C'est un cauchemar je vais me réveiller tranquillement installé sur mon lit d'hôpital et l'infirmière viendra prendre ma tension, puis elle enfoncera un thermomètre dans mon oreille, reportera les résultats sur la courbe, dans son grand cahier, avant de repartir, comme tous les matins depuis plus de deux mois. J'entends déjà le roulement métallique du chariot qui longe le couloir et s'arrête auprès de chaque chambre pour procéder au même rituel. Il ne manque plus que le chuintement des sabots en plastique qui glissent sur le sol en linoléum régulièrement lustré par les brosses de leur grosse machine bruyante.

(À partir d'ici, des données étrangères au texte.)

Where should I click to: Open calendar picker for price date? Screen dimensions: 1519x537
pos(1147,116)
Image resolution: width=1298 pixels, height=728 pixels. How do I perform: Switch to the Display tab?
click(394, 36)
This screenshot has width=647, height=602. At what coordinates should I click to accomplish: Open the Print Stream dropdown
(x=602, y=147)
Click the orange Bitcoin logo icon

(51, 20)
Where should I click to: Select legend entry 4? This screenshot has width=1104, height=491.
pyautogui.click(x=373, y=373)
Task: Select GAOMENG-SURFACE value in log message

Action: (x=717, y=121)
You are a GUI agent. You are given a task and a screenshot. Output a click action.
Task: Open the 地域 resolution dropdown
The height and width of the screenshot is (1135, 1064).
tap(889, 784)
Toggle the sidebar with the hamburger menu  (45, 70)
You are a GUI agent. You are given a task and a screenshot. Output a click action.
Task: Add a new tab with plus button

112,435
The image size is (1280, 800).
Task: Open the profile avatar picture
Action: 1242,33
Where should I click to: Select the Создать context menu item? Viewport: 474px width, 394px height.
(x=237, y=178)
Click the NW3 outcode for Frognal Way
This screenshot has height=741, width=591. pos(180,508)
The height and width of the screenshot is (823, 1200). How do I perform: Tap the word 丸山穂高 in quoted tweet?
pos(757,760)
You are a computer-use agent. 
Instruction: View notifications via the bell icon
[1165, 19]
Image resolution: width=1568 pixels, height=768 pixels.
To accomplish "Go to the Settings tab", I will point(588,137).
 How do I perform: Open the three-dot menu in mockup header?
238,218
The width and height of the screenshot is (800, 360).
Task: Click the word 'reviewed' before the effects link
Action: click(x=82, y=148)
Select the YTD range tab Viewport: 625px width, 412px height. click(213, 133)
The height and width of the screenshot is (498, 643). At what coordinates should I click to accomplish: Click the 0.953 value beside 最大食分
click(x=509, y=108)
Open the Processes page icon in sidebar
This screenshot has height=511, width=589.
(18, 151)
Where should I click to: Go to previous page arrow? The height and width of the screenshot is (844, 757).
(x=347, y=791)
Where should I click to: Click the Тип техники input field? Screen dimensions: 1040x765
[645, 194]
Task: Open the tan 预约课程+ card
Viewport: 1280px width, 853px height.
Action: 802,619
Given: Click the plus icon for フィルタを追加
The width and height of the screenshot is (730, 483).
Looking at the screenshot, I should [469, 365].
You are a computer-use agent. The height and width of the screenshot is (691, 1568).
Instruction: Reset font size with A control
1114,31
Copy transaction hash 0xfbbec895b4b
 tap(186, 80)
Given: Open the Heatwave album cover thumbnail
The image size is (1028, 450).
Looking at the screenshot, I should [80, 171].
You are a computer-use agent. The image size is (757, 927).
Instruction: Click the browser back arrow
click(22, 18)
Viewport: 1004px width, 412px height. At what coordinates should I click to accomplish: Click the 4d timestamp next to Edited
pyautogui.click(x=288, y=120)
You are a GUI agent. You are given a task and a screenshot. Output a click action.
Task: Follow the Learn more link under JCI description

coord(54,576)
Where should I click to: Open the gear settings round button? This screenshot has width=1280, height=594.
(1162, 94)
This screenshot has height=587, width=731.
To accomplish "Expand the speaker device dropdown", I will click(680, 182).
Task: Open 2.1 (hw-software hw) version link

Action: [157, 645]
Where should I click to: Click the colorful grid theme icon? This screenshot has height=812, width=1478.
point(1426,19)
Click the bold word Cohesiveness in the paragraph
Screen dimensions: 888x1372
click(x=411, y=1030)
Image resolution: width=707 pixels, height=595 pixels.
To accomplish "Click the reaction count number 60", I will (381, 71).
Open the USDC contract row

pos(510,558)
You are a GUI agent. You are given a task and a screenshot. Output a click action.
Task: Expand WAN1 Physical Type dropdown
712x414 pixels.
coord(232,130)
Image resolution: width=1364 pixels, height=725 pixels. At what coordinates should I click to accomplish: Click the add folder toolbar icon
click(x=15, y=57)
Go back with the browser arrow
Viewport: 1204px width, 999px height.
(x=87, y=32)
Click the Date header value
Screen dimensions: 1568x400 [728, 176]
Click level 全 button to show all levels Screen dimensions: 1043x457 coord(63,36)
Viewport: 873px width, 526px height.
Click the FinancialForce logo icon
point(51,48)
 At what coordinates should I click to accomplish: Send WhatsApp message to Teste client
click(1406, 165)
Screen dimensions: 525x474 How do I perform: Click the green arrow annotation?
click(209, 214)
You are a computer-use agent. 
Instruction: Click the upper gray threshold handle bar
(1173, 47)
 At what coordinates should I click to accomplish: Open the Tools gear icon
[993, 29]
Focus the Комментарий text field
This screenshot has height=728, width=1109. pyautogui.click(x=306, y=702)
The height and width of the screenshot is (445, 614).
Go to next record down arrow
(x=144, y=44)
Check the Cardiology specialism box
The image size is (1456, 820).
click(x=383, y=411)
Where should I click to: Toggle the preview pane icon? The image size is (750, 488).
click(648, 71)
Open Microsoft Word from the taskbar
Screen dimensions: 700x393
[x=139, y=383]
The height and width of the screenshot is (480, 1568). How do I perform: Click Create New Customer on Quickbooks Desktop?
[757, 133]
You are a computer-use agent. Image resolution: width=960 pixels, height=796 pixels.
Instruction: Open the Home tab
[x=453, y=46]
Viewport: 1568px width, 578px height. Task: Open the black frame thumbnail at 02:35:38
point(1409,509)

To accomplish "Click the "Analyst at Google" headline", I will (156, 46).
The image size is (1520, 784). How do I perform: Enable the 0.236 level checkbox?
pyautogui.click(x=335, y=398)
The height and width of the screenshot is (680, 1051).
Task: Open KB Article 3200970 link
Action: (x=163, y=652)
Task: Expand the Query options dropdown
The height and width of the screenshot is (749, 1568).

Tout va bientôt rentrer dans l'ordre. Je vais pouvoir à nouveau râler après les infirmières, critiquer la nourriture immangeable de l'hôpital et attendre patiemment que vienne enfin le jour de ma sortie. Je vais pouvoir rentrer à chez moi. Je me sens beaucoup mieux. L'attaque qui m'a cloué au sol n'est plus qu'un lointain souvenir. Il me tarde de reprendre ma vie d'avant.
Mais le cliquetis qu'il entend ressemble davantage à celui produit par une clef dans une serrure récalcitrante ne cédant d'ordinaire qu'à quelques habitués entrainés. De l'autre côté du panneau de bois on devine les jurons qui accompagne la manoeuvre puis le coup d'épaule fatal qui met KO la vieille porte.
Victor n'a toujours pas rouvert les yeux, la lumière pénètre soudain dans la pièce et une masse s'écrase brutalement au sol, libérant des objets qui se mettent à rouler comme de grosses billes autour de lui. Des pas approchent, le sol tremble. Son corps tout entier ressent les trépidations. Il ne fait plus qu'un avec la terre. Une voix lointaine lui parvient, impossible à identifier. Il ne distingue pas non plus le sens des mots qu'elle prononce.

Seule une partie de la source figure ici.